Pendant très longtemps, les écritures francophones ne mentionnaient pas la Belgique. Les écrivains belges, de façon générale, attendaient une reconnaissance parisienne et avaient tendance à occulter leur origine. Ce qui fait que souvent, les fictions belges ne se passaient nulle part ou se passaient ailleurs. On constate depuis un certain nombre d’années, à travers une série d’œuvres et notamment dans le domaine théâtral, que l’on parle enfin d’ici, de notre histoire, que l’on commence à assumer nos actes sur le plateau, pas de façon anecdotique mais on va interroger cette identité très complexe des Belges de Belgique francophone, en particulier. Par des approches diverses, on renoue avec notre histoire. C’est le cas du texte « Loin de Linden » présenté au Théâtre des Doms à Avignon. Veronica Mabardi s’y est inspirée de la vie de ses deux grands-mères. Elle a imaginé un dialogue entre sa grand-mère flamande et son autre grand-mère francophone. Elles parlent des années 60, des grandes grèves. C’est nouveau ! Avant, on n’en aurait jamais parlé. Et les spectateurs français étaient passionnés par cela. Quand on creuse dans le particulier, on rejoint quelque chose de l’ordre de l’« universel » - je trouve que c’est un terme un peu pompeux - mais au fond Anton Tchekhov ne disait pas autre chose. Tchekhov disait : « Mon théâtre ne se jouera pas à l’étranger car cela n’intéresse pas les étrangers, la vie dans les sous-provinces russes. » Était-ce une coquetterie de sa part ? C’est vrai que les pièces de Tchekhov se passent dans des endroits où on a l’impression que rien ne peut arriver. Et pourtant, il parle de choses qui nous touchent. C’est important de savoir d’où l’on parle. Et puis, bien sûr, nous sommes multiples. Nous avons une acception large de l’auteur belge. Quelqu’un qui vit ici est considéré comme Belge, tout comme un Belge qui partira vivre à l’étranger restera Belge…
Quelle est l’importance de la langue dans la recherche d’une spécificité locale ?
L’écriture, c’est le travail de la parole. La langue a été en partie inventée par les écrivains, ce qui pose la question de la langue parlée dans tel lieu. Louise Emö est très influencée par le rap, le slam… Ces cultures-là arrivent aussi. Nous ne défendons pas l’idée d’un théâtre « noble ». Mais dans les écritures belges, on accorde une grande attention à la langue. Il y a bien sûr aussi les irréguliers de la langue, ceux qui aiment la tordre. Il y a un côté baroque en Belgique.
Le festival suit les jeunes auteurs présenté au cours du RRRR Festival. Certains textes font l’objet d’une production l’année suivante. C’est un objectif dans la participation au festival ?

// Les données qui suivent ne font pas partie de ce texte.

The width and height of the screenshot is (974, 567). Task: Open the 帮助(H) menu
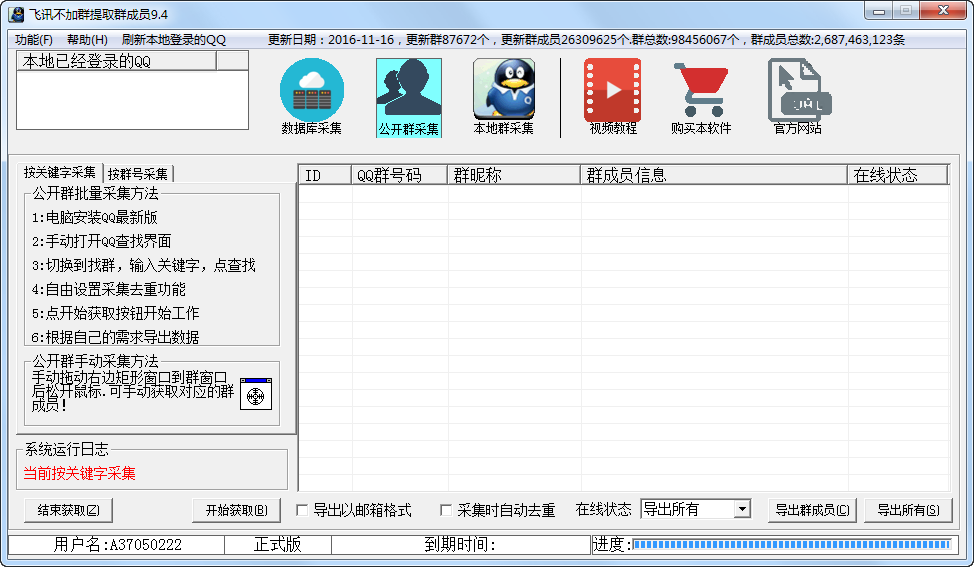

Je parlais de « Loin de Linden » de Veronica Mabardi. Son texte avait été lu ici-même, il y a deux ans. C’est devenu une production. Un autre texte, « Greenville » de Régis Duqué est en cours de production. Mais il y a aussi des auteurs qui viennent nous voir avec des objets d’écriture et que l’on suit de diverses manières. Philippe Vauchel, par exemple, est comédien et auteur mais de ses propres solos. Il a maintenant le désir de développer une écriture à plusieurs voix. Nous allons l’accompagner dans ce travail. La production ne se fera pas tout de suite mais dans le cadre du festival, on a réuni la distribution et leur a offert une semaine de travail. Ils ont ainsi pu lancer le projet. Nous discutons ensuite sur ce qui est présenté, sur ce qui fait écho, ce qui ne fait pas écho, en vue d’enrichir le travail. Idem pour le projet avec Sébastien Harrisson. On a réuni ici une équipe belgo-québécoise composée d’une actrice flamande, une actrice canadienne anglophone, des Belges et des Québécois francophones. On a travaillé ensemble une semaine et on a présenté quelque chose… ce qui casse l’image de l’auteur solitaire, seul dans son coin. Mais il y a des auteurs qui ont besoin de solitude, alors que d’autres travaillent en collectif ou écrivent sur le plateau. Il faut rester à l’écoute des besoins et souvent, les auteurs sont friands de retours. Notre comité de lecture reçoit beaucoup de textes et répond par un écrit structuré, parfois très sévère, le plus clair possible. Mais même s’il est négatif, les auteurs nous remercient car ils en retirent quelque chose. C’est aussi une de nos missions.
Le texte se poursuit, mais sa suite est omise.